**TASK TO CARRY OUT:**
In your copy of the entries below, keep every word exactly and leave out all images.

• • • • •

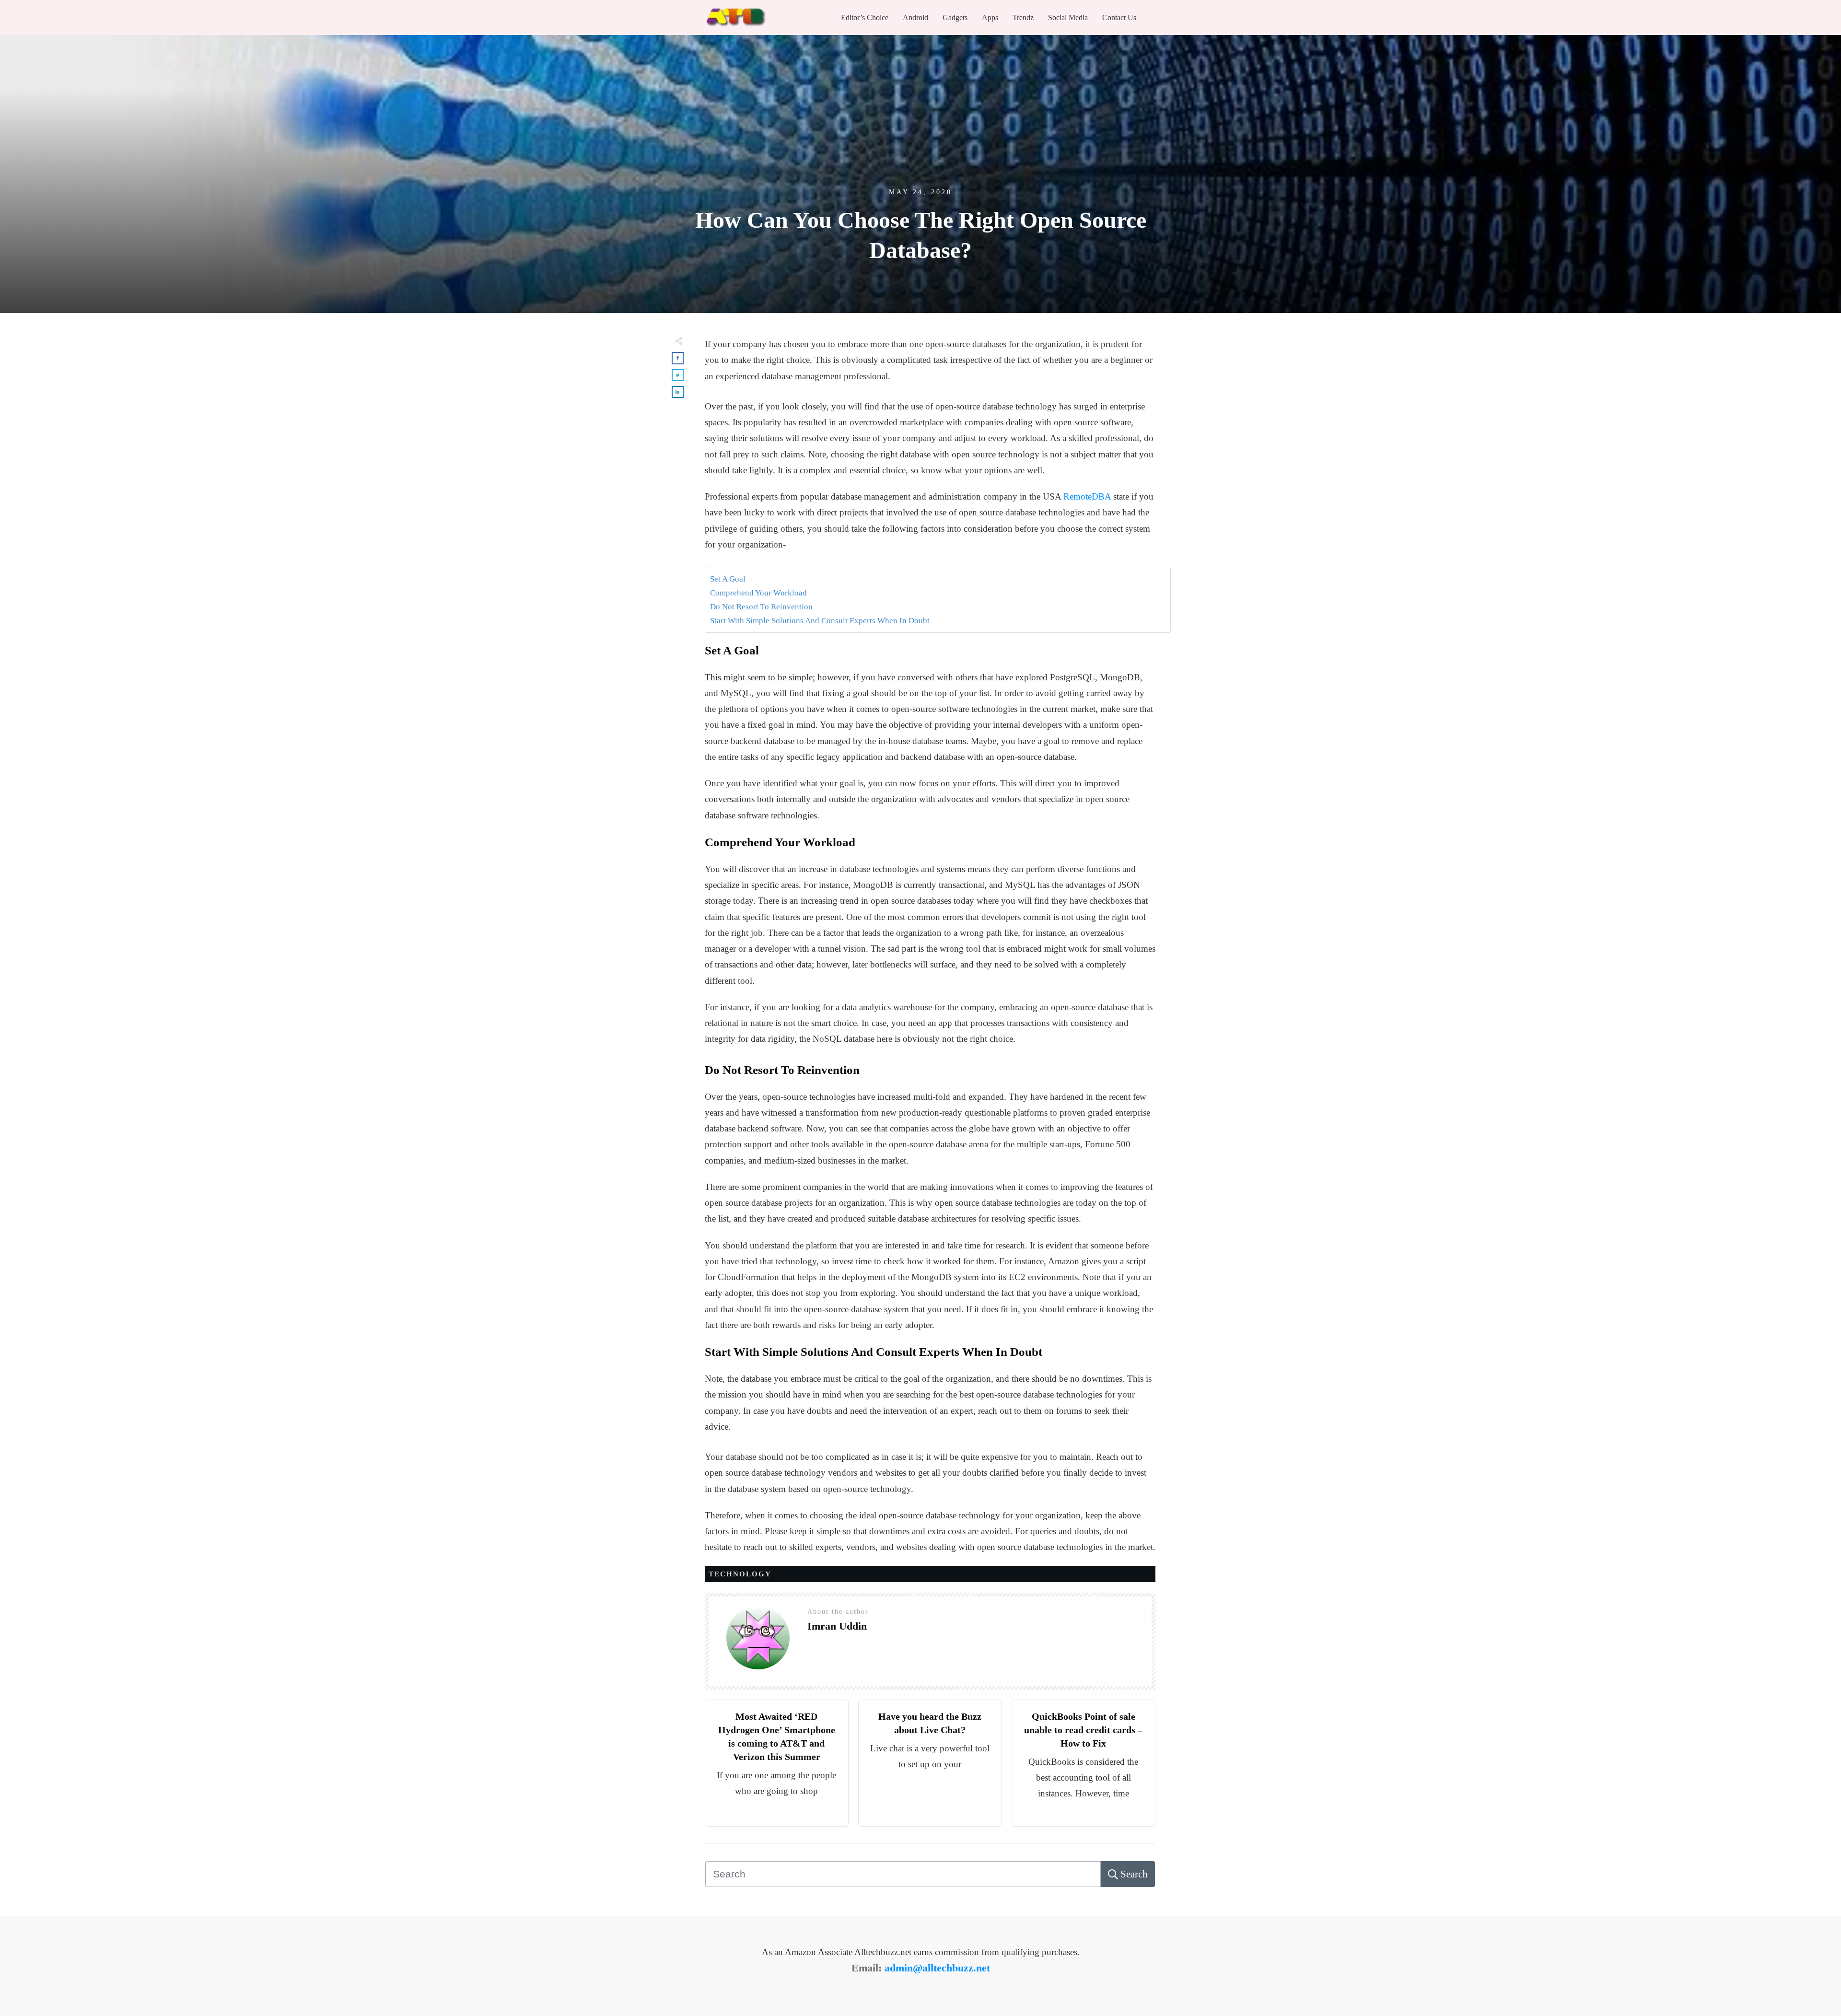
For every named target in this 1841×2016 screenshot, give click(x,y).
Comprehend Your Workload (758, 592)
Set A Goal (728, 578)
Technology (740, 1574)
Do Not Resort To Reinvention (761, 606)
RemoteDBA (1087, 496)
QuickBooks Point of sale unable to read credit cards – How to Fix (1083, 1729)
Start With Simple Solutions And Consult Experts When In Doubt (820, 620)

• • • • •

**REPLY TO THE TASK:**
For every named target in this 1841×2016 screenshot, give click(x,y).
Comprehend Your Workload (758, 592)
Set A Goal (728, 578)
Technology (740, 1574)
Do Not Resort To Reinvention (761, 606)
RemoteDBA (1087, 496)
QuickBooks Point of sale unable to read credit cards – How to Fix (1083, 1729)
Start With Simple Solutions And Consult Experts When In Doubt (820, 620)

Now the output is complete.